Training Requirements
By October 31, 2010, OMH, OMRDD, and OASAS will establish minimum training requirements for all members of the boards of directors or trustees of covered agencies. Among other areas, the training must cover the fiduciary responsibilities of being a board member or trustee and shall provide members with the tools and best practices necessary to effectively serve in such capacity.” SB 5596 §§ 2, 3, 5. Currently, no minimum training requirements are established.

Reporting Requirements
Once the new regulations become effective, the director, chairperson, or president of a covered agency must provide an annual list to OMH, OMRDD, or OASAS, including:

  • The names and addresses of the current members of the board of directors or trustees; and
  • The last date that each member or trustee completed the training requirements.

SB 5596 §§ 2, 3, 5.

The law currently requires an annual list with only the names and addresses of board members and trustees.

Emergency Preparation
The commissioners of OMH, OMRDD, and OASAS shall issue rules and regulations that will require the boards of directors of covered agencies to

adopt policies and guidelines with regard to operating procedures in the event of emergency situations affecting the health or safety of individuals with disabilities served by the agency or the fiscal viability or integrity of the agency.
SB 5596 §§ 1, 4, 6.


Corporations or facilities under the jurisdiction of OMH or OMRDD that fail to furnish the required annual list shall be removed from consideration for recertification. SB 5596 §§ 2, 3. Corporations under the jurisdiction of OASAS that fail to furnish the required annual list may be removed from consideration for recertification or refunding. SB 5596 § 5.

What Should You Do?

Senate Bill 5596 is currently before the Senate Committee on Mental Health and Developmental Disabilities. Be aware that if the bill passes, the new provisions will become effective on the 90th day after it becomes law.
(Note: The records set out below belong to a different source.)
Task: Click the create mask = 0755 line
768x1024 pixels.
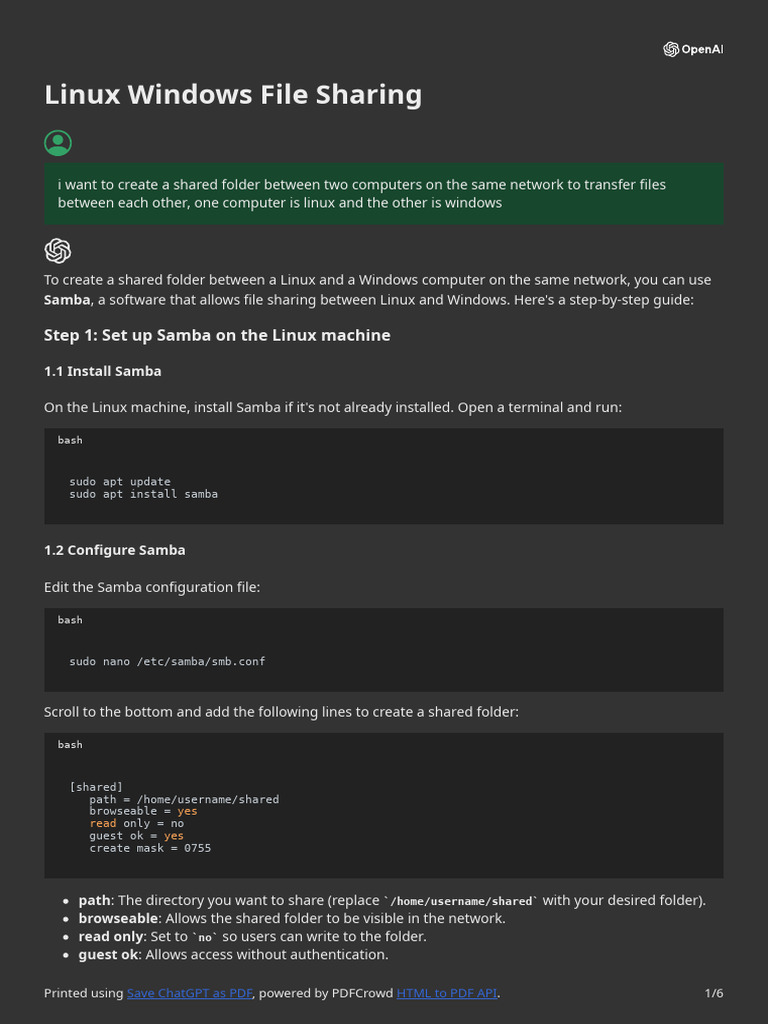Action: (x=150, y=848)
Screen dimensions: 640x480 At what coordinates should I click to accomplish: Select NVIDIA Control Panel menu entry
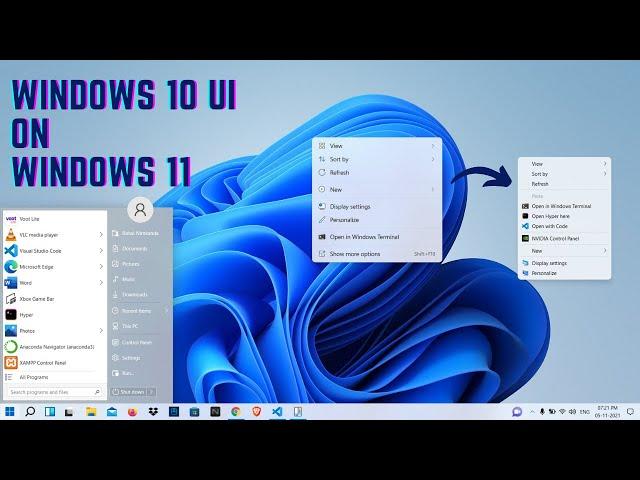point(551,238)
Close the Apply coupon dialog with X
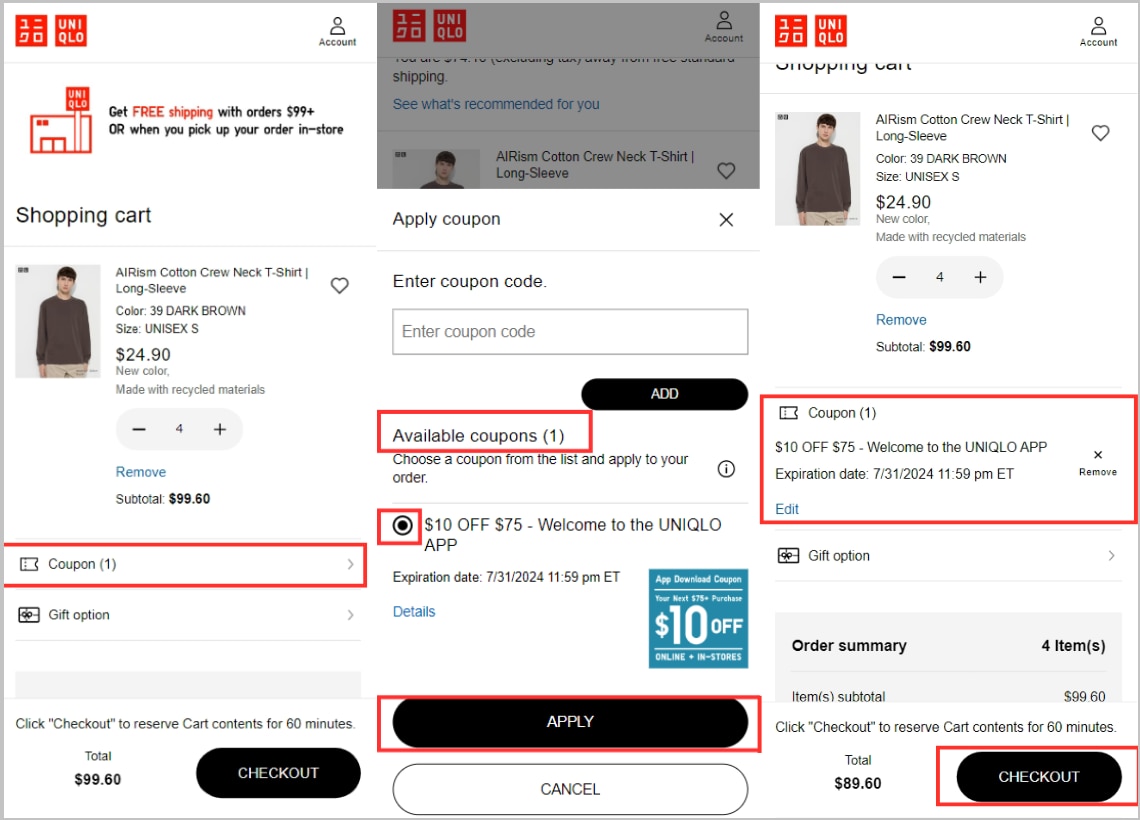Screen dimensions: 1140x820 pyautogui.click(x=726, y=220)
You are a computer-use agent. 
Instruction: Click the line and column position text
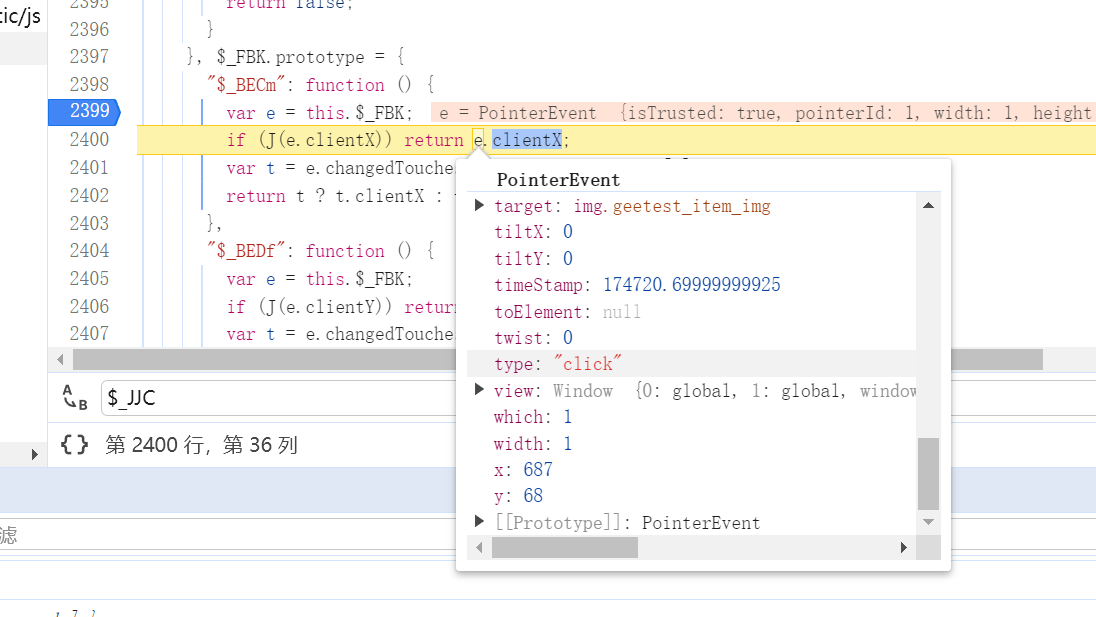point(201,445)
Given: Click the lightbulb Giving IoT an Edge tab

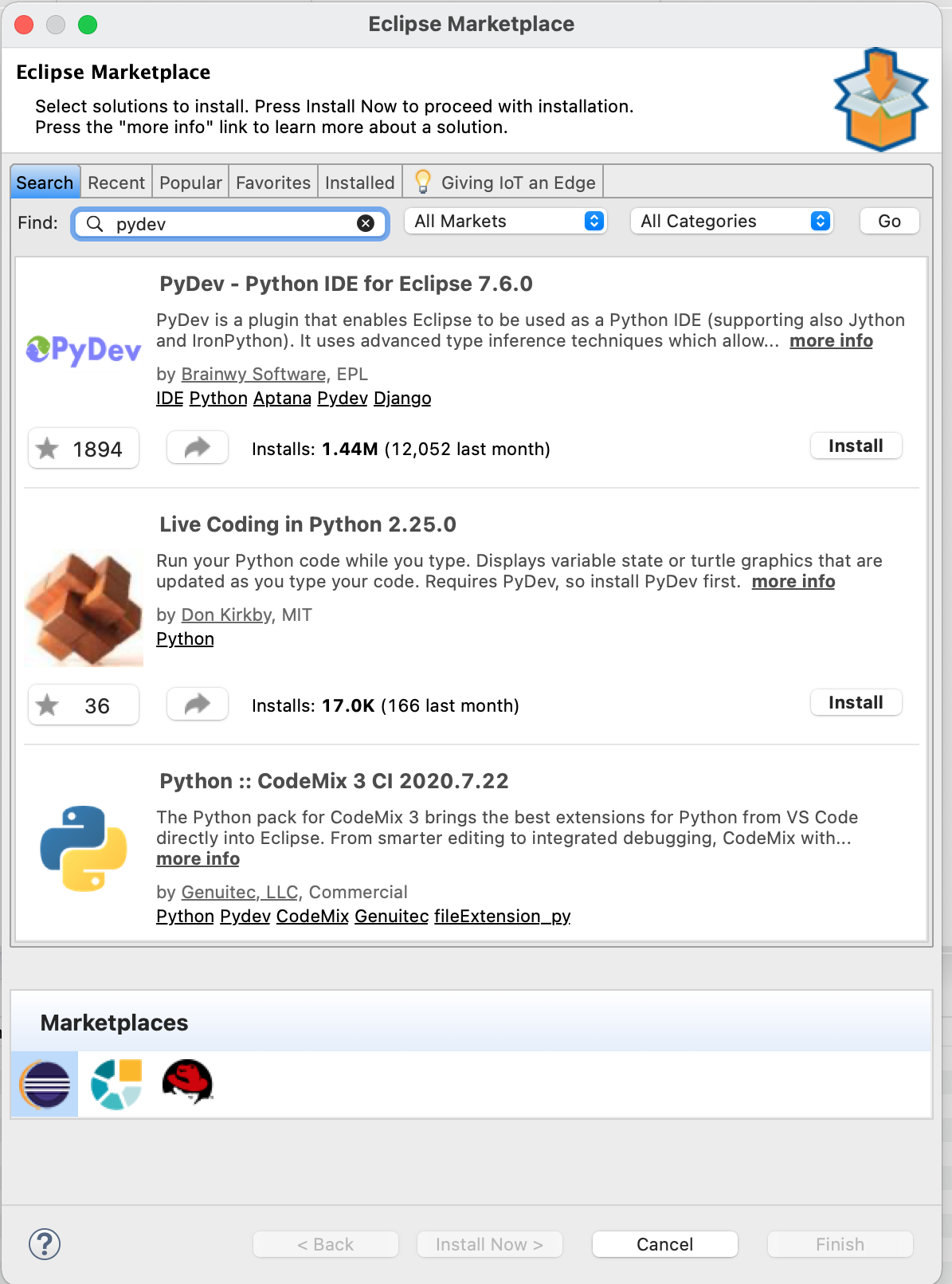Looking at the screenshot, I should (x=503, y=183).
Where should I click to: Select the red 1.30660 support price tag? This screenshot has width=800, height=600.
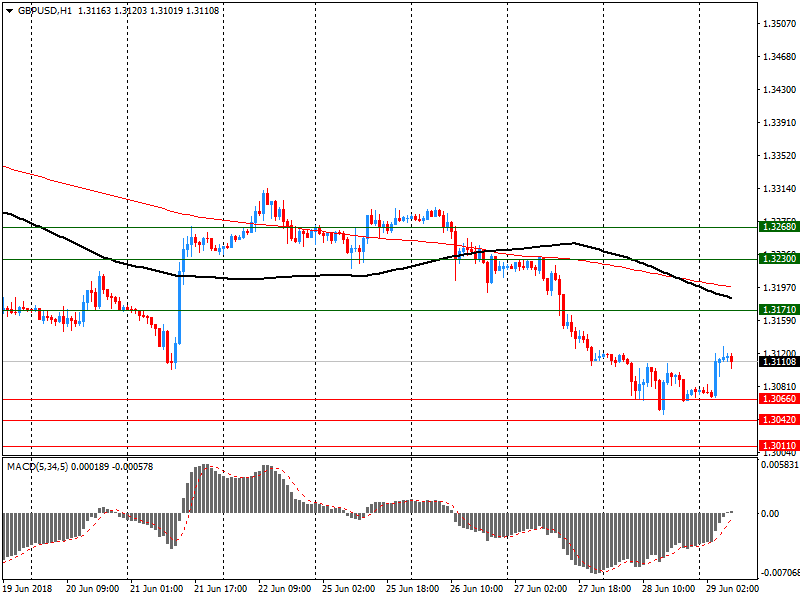click(778, 399)
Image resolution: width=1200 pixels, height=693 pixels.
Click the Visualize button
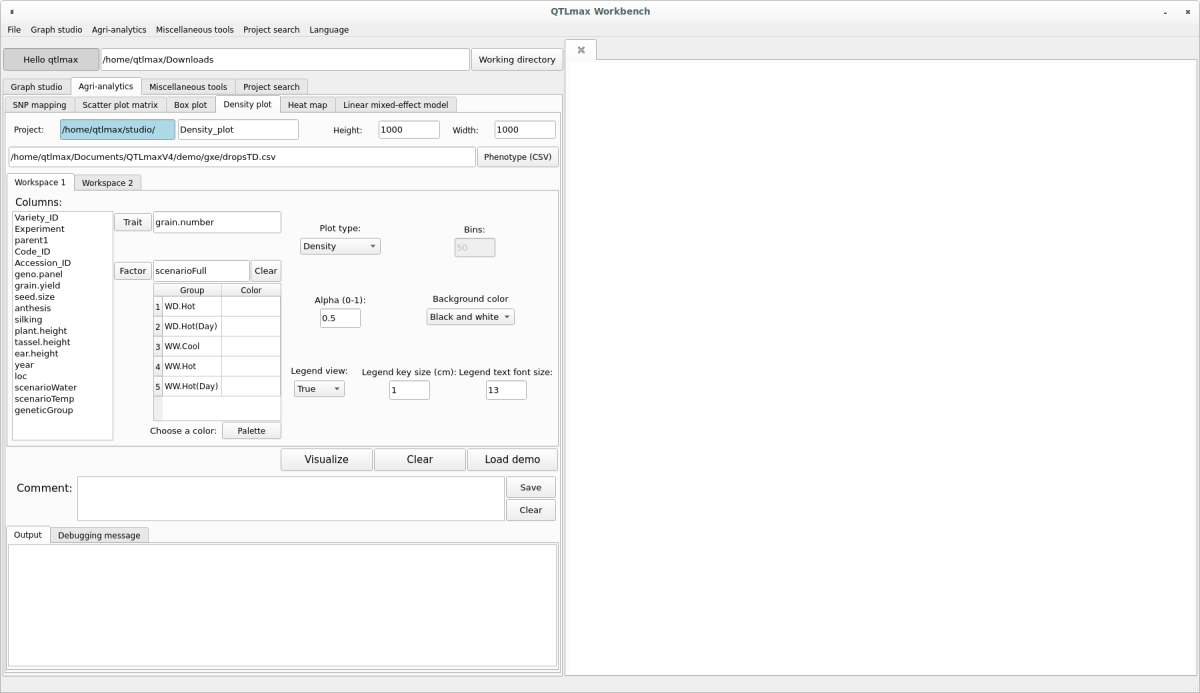[326, 460]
To comply with the new requirements, covered agencies should:

  • Become acquainted with the minimum training requirements that will be issued by OMH, OMRDD, and OASAS, and ensure that training is completed as soon as possible for all new board members, as well as existing members who have not yet completed comparable training.
  • Timely furnish to the commissioner of the relevant office an annual list of names, addresses, and training completion dates for all current board members and trustees.
  • Design and implement operating procedures to be used in emergency situations, or update existing operating procedures as necessary.